---- Supplied data
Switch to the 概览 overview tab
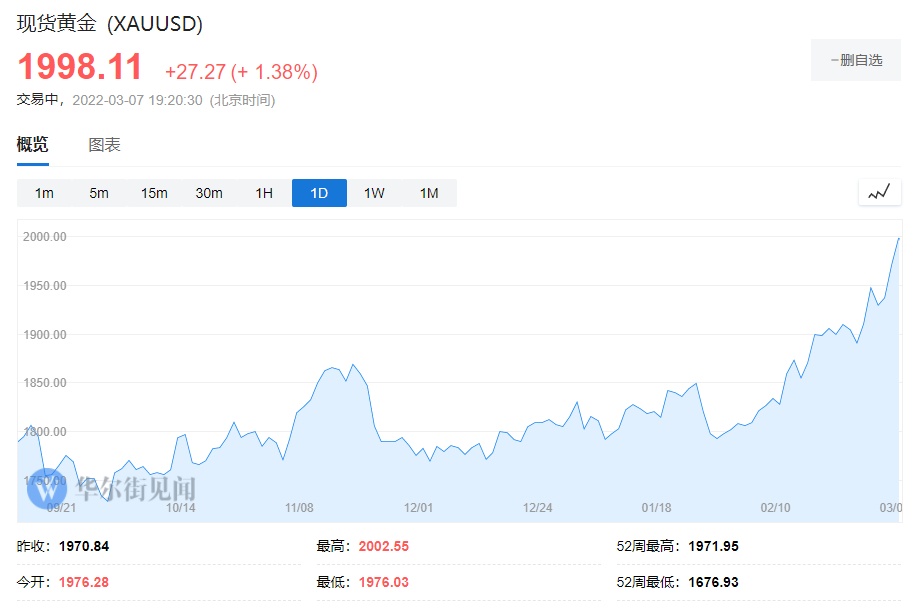This screenshot has height=610, width=914. (x=32, y=145)
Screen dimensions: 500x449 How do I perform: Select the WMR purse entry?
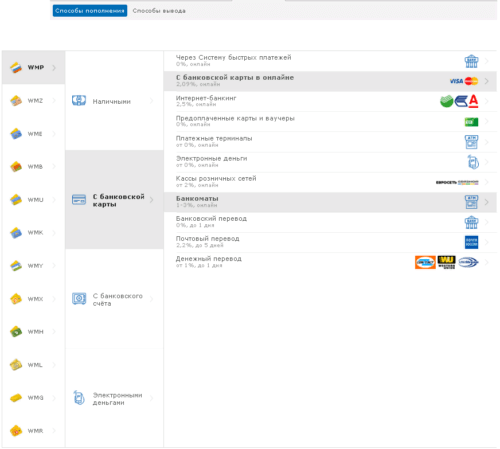[33, 431]
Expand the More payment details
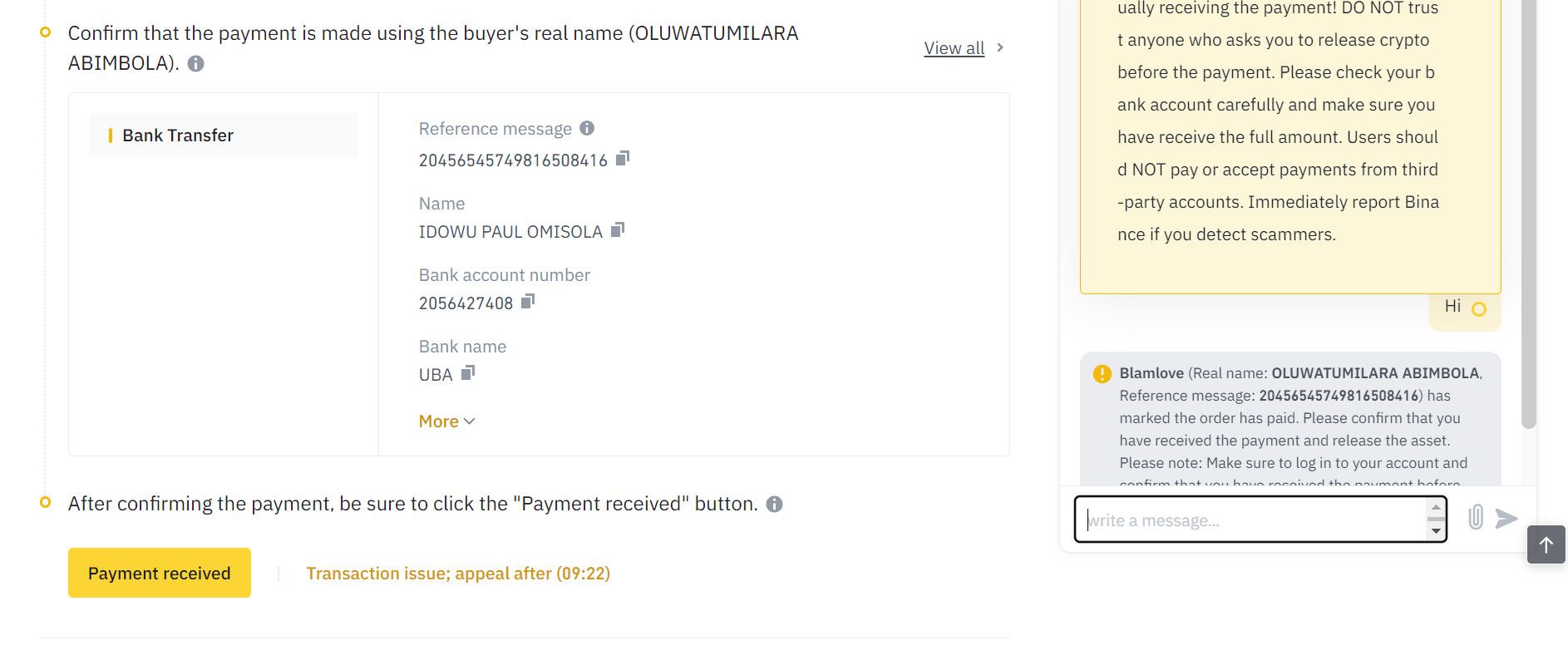The height and width of the screenshot is (665, 1568). pos(447,421)
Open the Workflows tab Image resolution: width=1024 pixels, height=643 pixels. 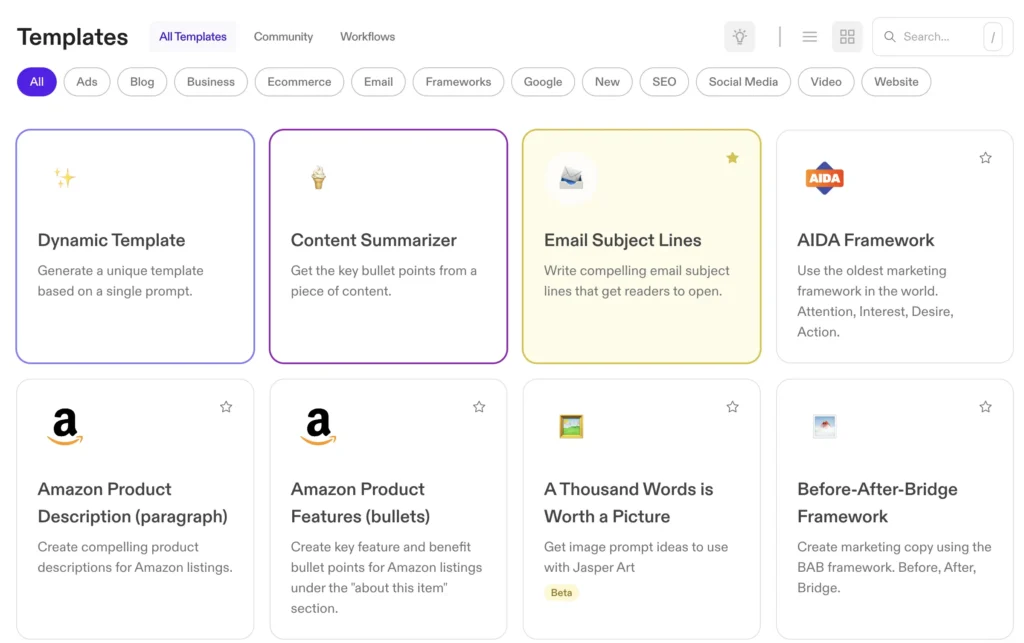[367, 36]
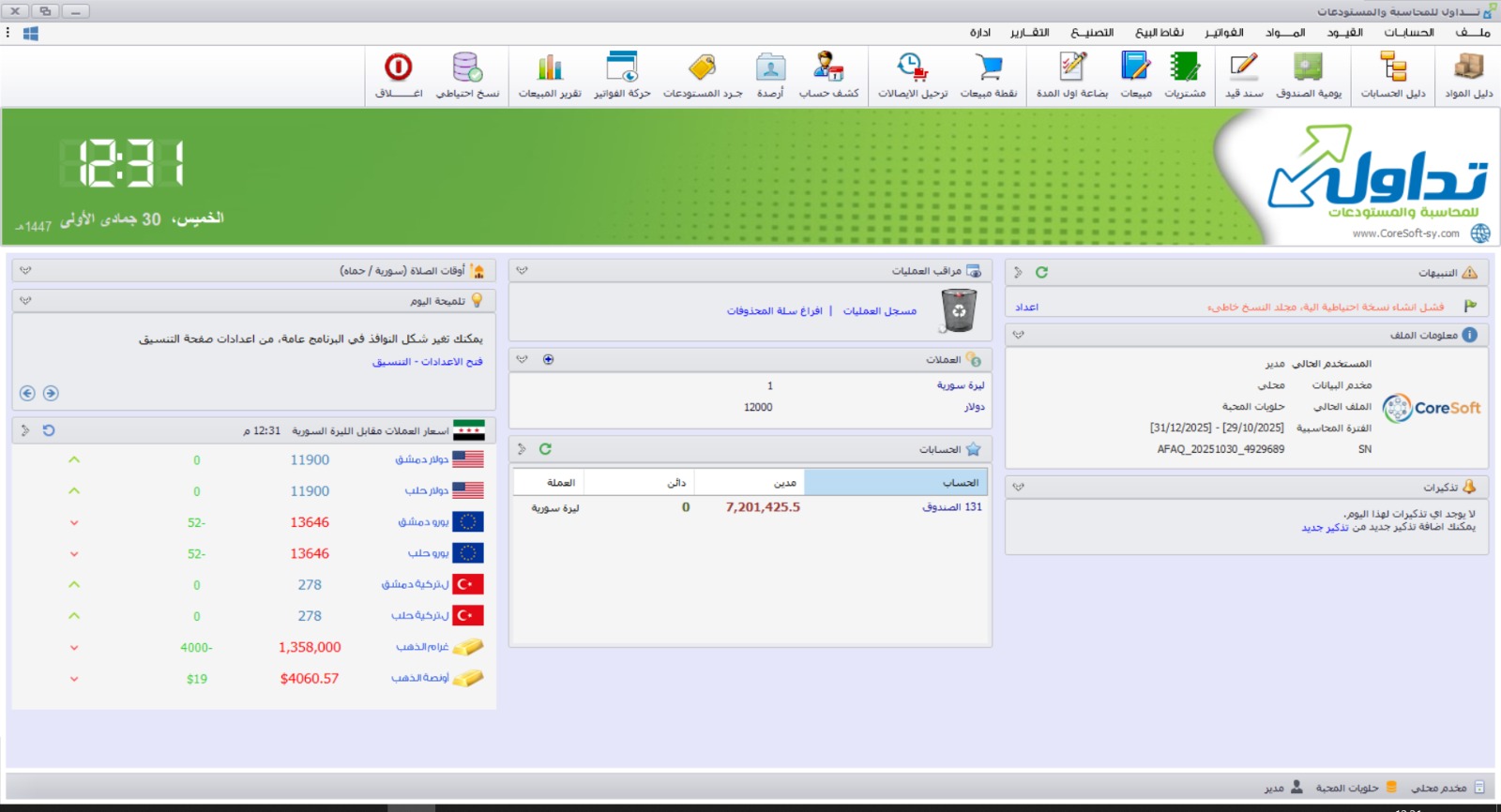Open the التقارير menu
The image size is (1501, 812).
(x=1029, y=33)

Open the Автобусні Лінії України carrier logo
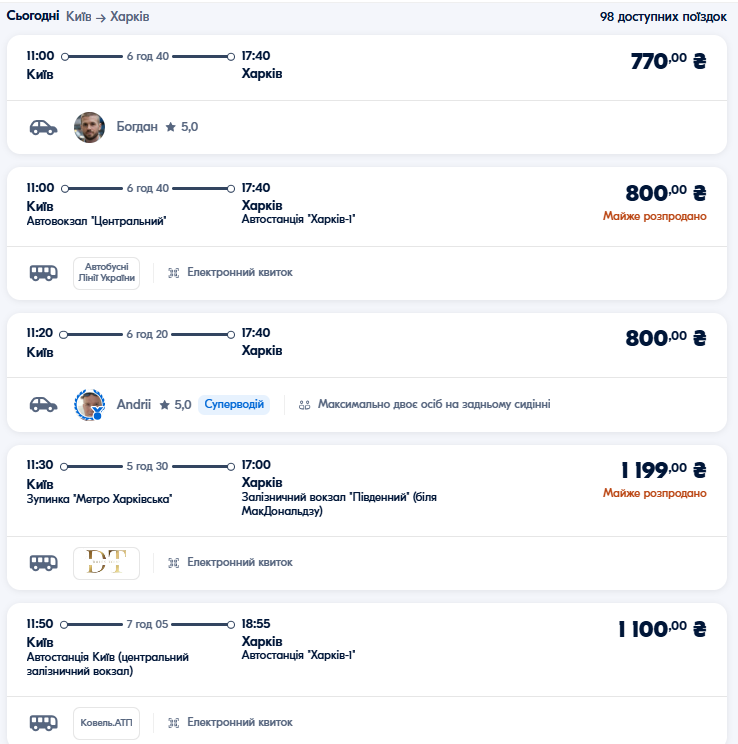(106, 273)
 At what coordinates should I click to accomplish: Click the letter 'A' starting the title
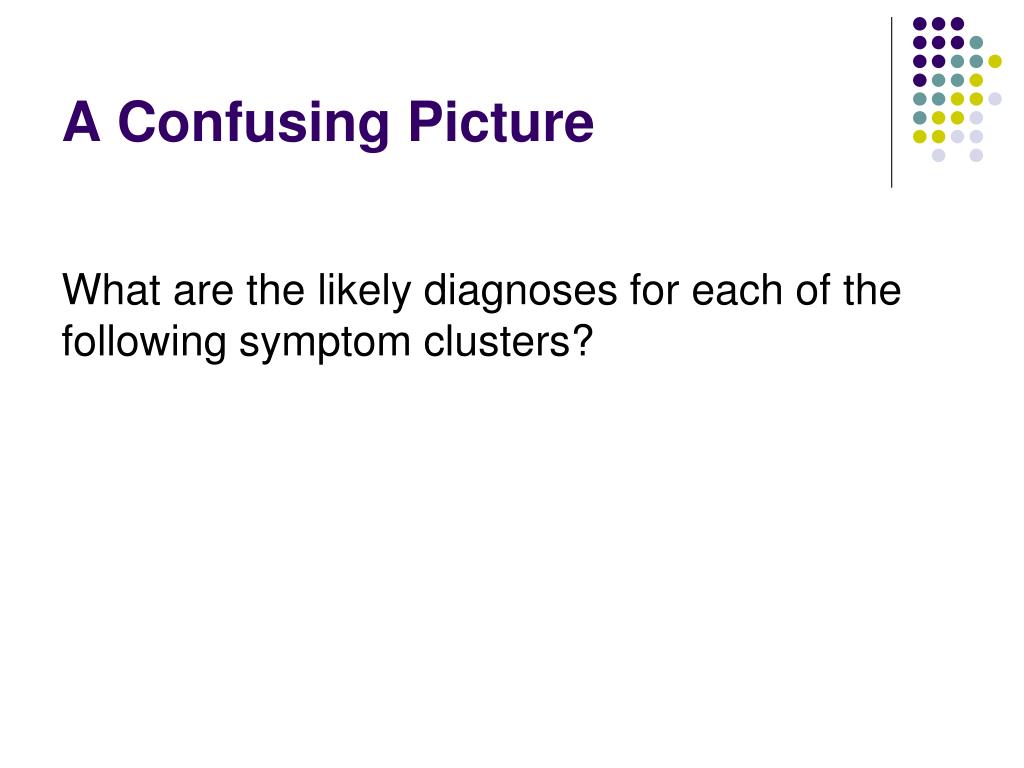82,121
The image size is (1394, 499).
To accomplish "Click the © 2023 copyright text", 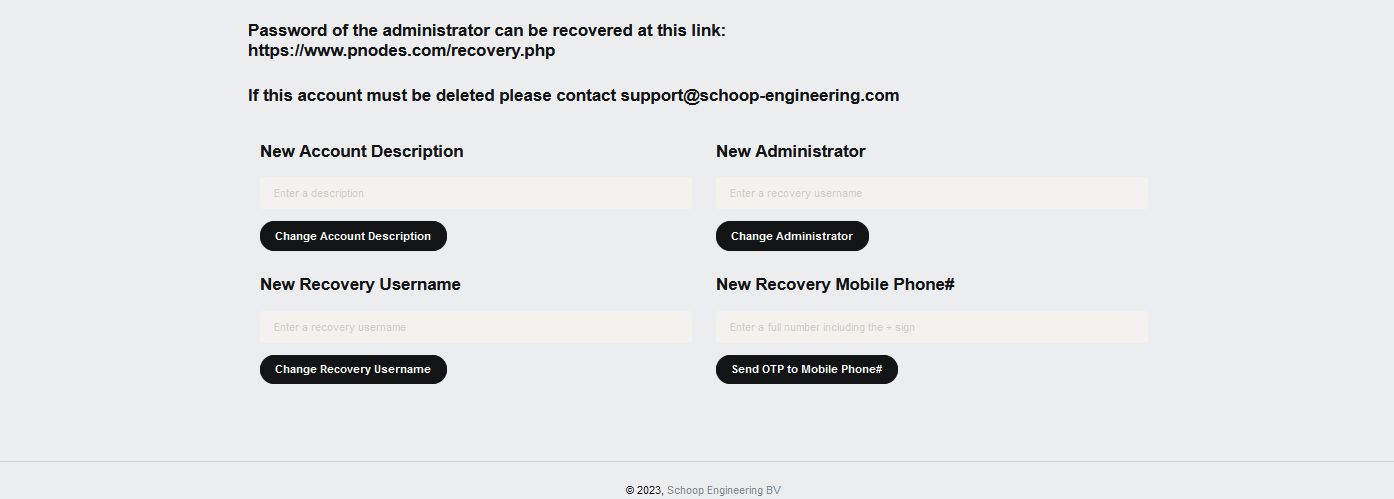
--------
Line by line and exactly, reproduce the span from the line with "Open the Автобусні Лінії України carrier logo" through the end of the data above, both ends included, with pictures left out.

Answer box —
Open the Автобусні Лінії України carrier logo
(106, 273)
 At what coordinates should I click to accomplish: Click the letter 'A' starting the title
82,121
The image size is (1394, 499).
To accomplish "Click the © 2023 copyright text", 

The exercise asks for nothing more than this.